Write down exactly the lines from the one below that has "Task: Open Theme external link icon" to the end of the data, both ends included; the pictures should not appear in your copy.
....
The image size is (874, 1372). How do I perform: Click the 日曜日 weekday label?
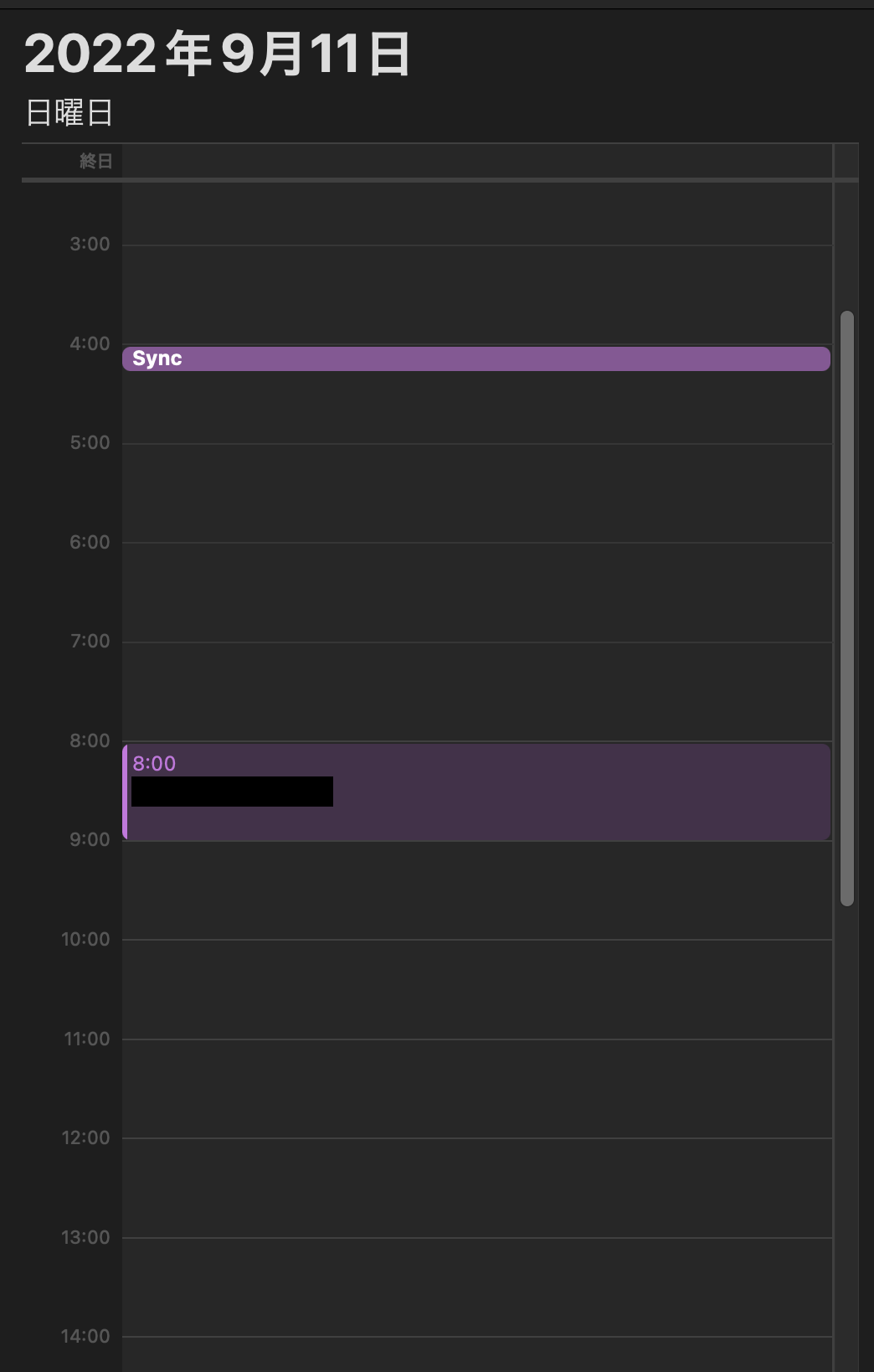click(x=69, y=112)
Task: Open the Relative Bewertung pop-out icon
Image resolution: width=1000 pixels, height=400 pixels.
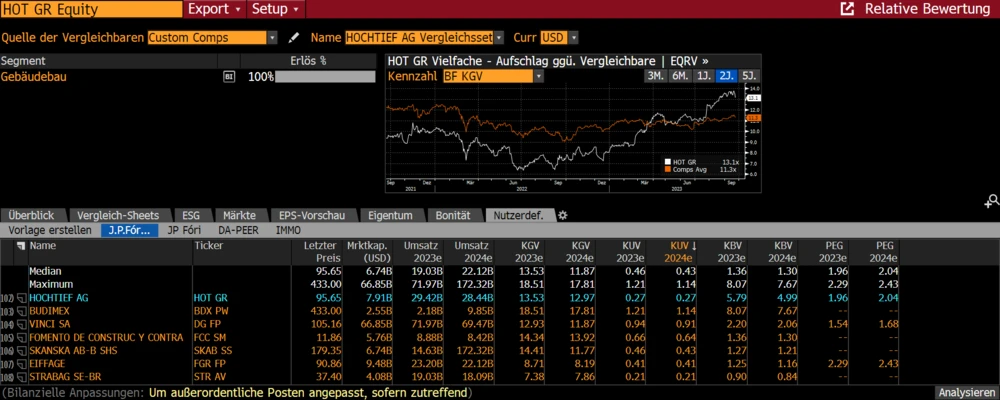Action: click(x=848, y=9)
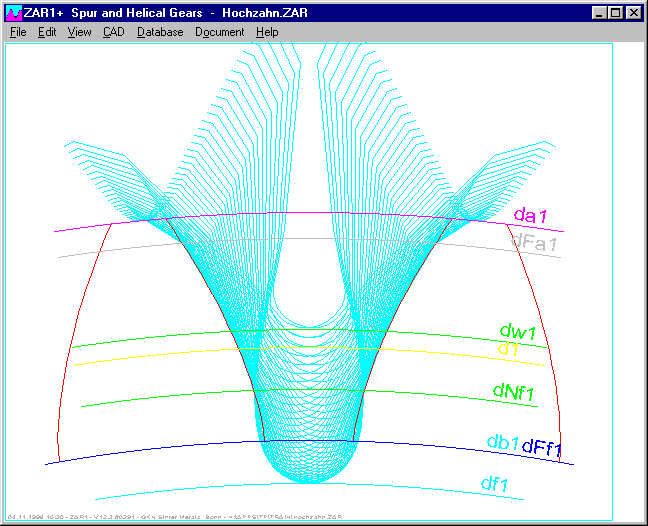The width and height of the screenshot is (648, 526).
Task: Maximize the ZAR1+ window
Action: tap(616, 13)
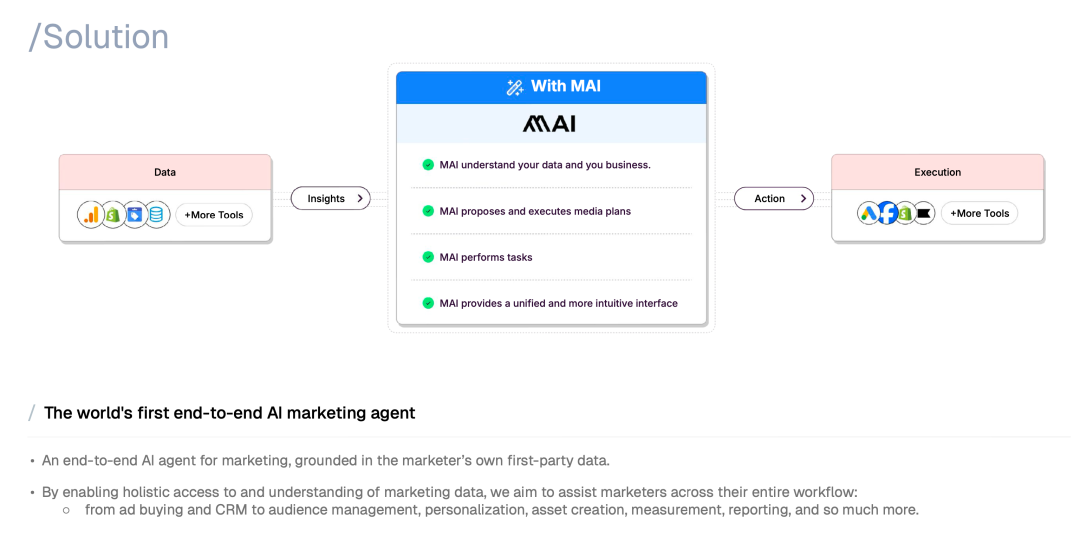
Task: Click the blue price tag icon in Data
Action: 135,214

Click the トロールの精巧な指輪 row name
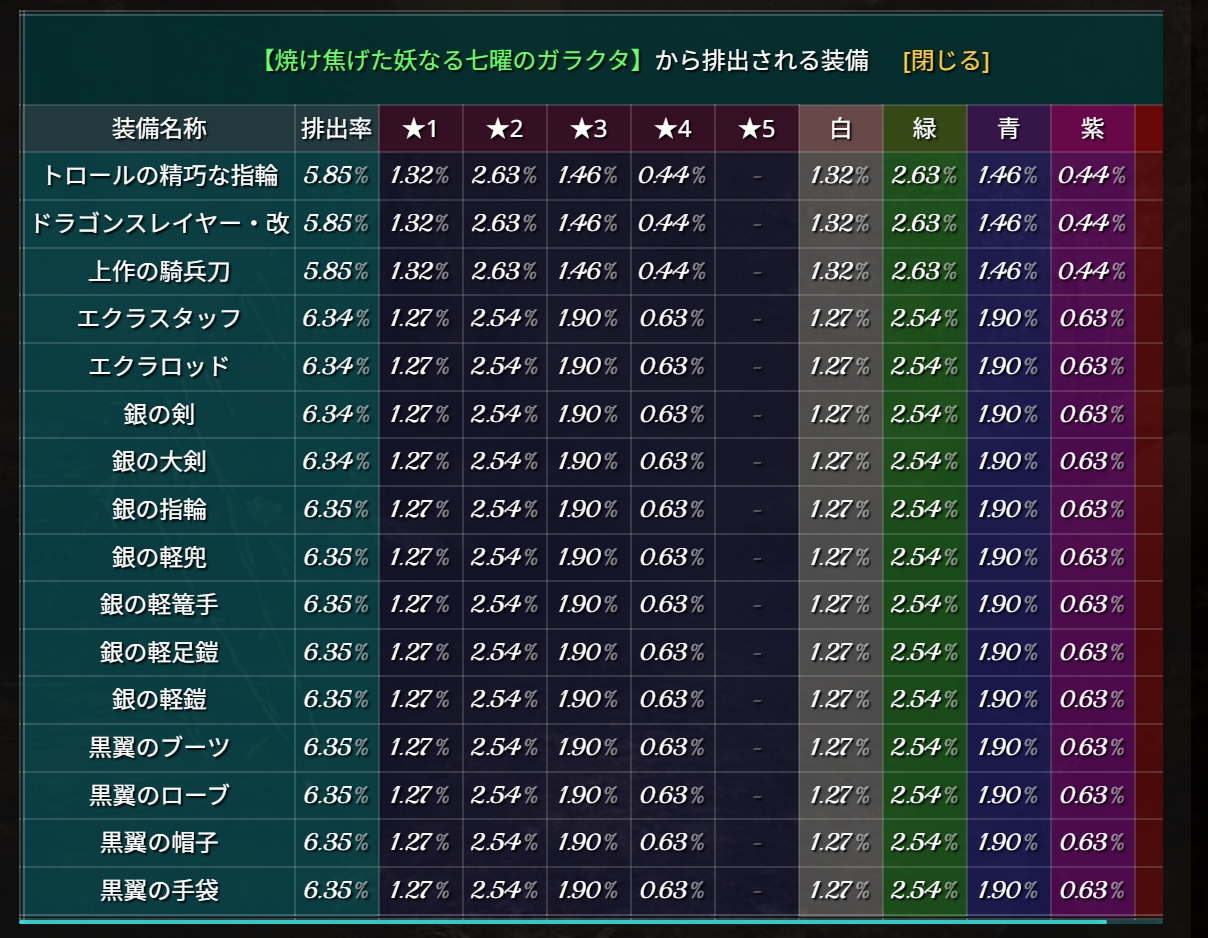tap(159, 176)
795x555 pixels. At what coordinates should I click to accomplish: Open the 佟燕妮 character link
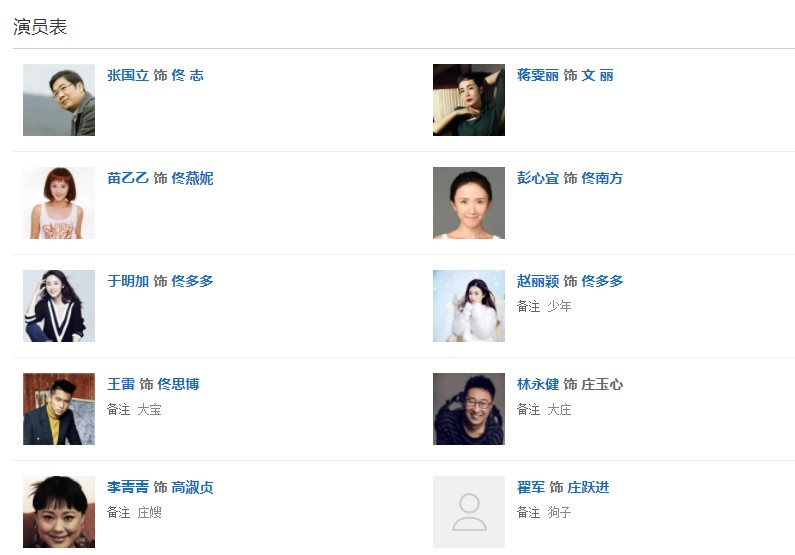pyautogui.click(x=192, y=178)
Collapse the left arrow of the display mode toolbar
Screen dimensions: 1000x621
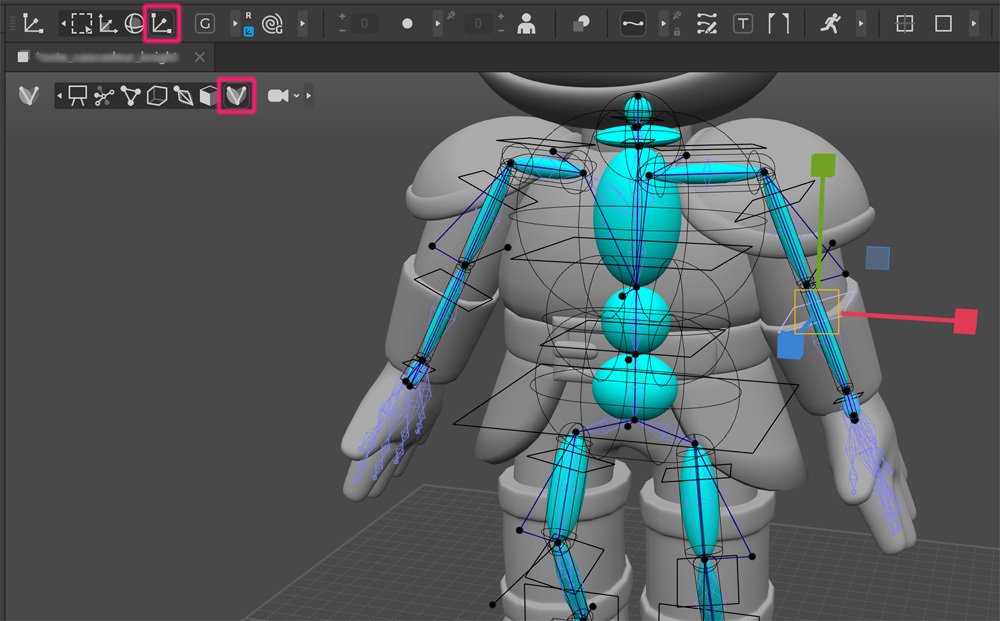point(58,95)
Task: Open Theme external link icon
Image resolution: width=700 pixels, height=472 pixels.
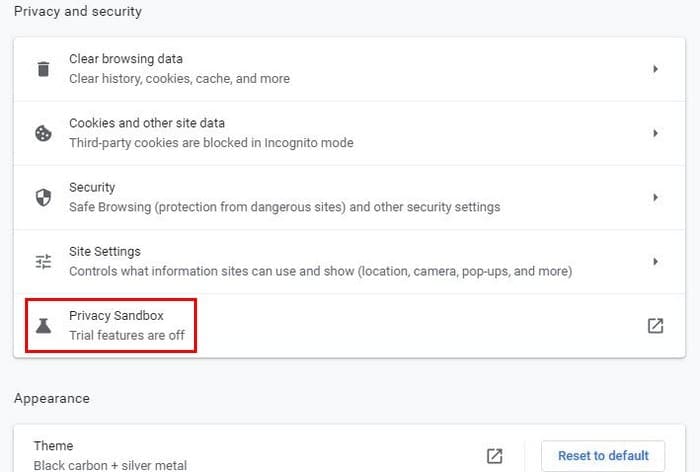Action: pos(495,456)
....
• _FINAL ANSWER_
Task: Open Theme external link icon
Image resolution: width=700 pixels, height=472 pixels.
Action: pos(495,456)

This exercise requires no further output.